William Carter is a 2nd year Political Geography student at UC Berkeley, originally from Bristol, England, and is Autistic-Dyslexic-Dyspraxic identifying. He is a Fullbight Scholar. He studied Politics and International Relations at the University of Bristol,has spoke at the European Parliament, and received several University awards for his academic performance. He left with First-Class Honours.

In 2018, William was one of 10 young people selected to represent the 1.5bn young adults of the Commonwealth at the Commonwealth Parliamentarian Forum. He was picked by 90 of the most senior politicians from across the 54-state group to help deliver the closing remarks on the future of the Commonwealth. His research interests include the origins of racialisation in the Trans-Atlantic Slave Trade, across the three geographic contexts of the interior of the African West Coast, the Slave Ship, and the US/Caribbean Planation. He examines the processes which developed an association between Blackness and criminality, through the themes of risk, fear, and domination. He uses a conceptual history to explain the Special Educational Displacement of Black Children, as the embodiment of this much earlier association between Blackness and danger within the Trans-Atlantic Slave Trade.

Kristin Wright is the Executive Director in Sacramento County Office of Education, division of Equity, Diversity, Early Intervention, and Support Services. Kristin brings a wealth of professional and personal experience to this important position as a policy expert, a former special education student teacher, and a mother of a child with disabilities. Wright previously served as the California State Director of Special Education at the California Department of Education (CDE).
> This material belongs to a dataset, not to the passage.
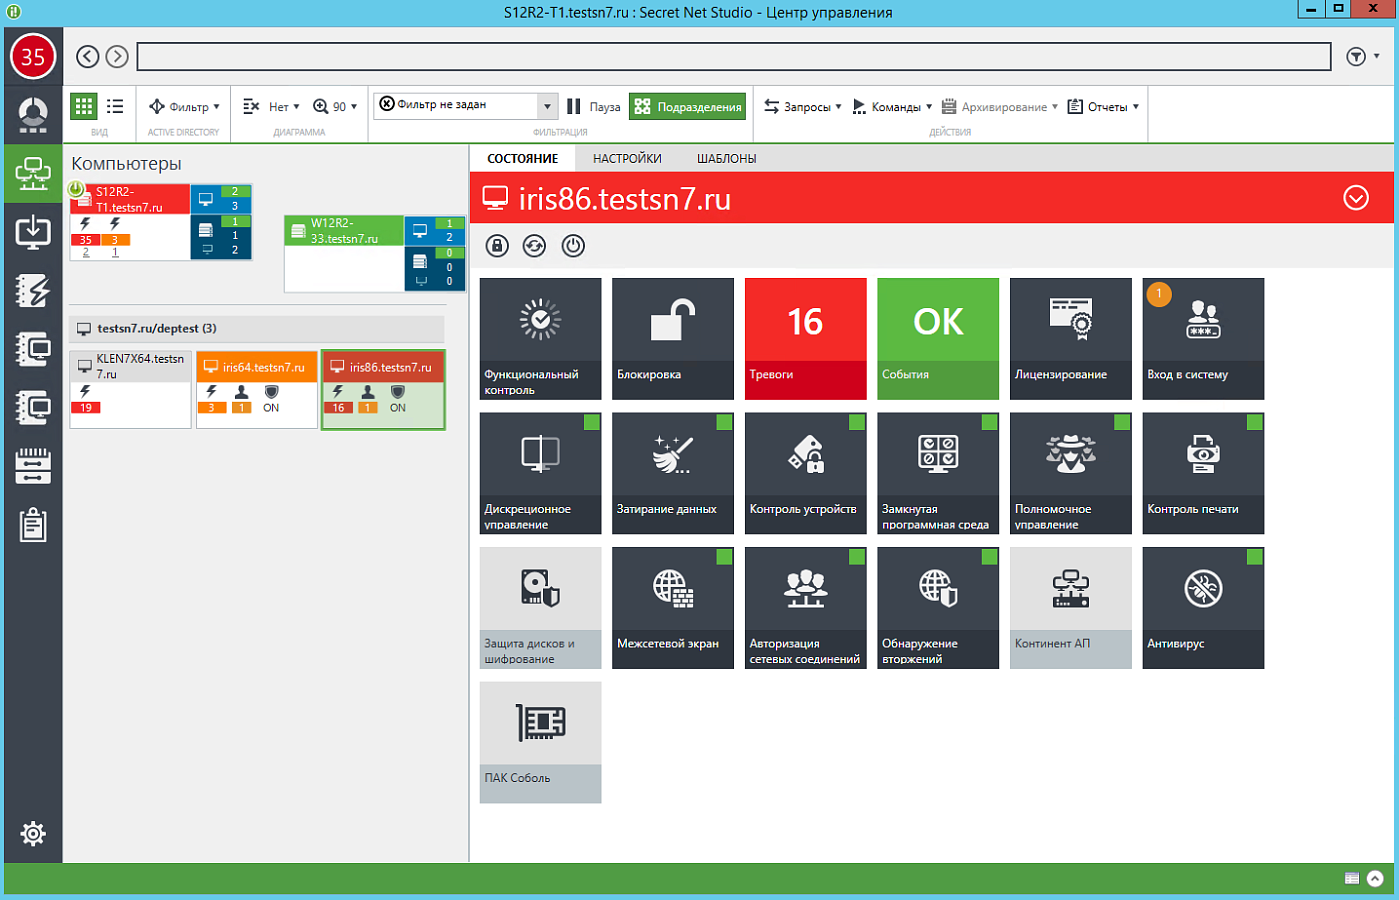Open the 90 zoom level control
Image resolution: width=1399 pixels, height=900 pixels.
tap(334, 107)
She has spent more than a decade working in education with a focus on special education and advocating for students with disabilities. Before CDE, she served as the Education Policy Advisor for Special Education, Homeless, and Foster Youth at the California State Board of Education and also as a member of the Legislative Staff at the California State Assembly. In addition to her experience in education, she also served as the Assistant Director at Volunteers of America, working with homeless programs in Sacramento County.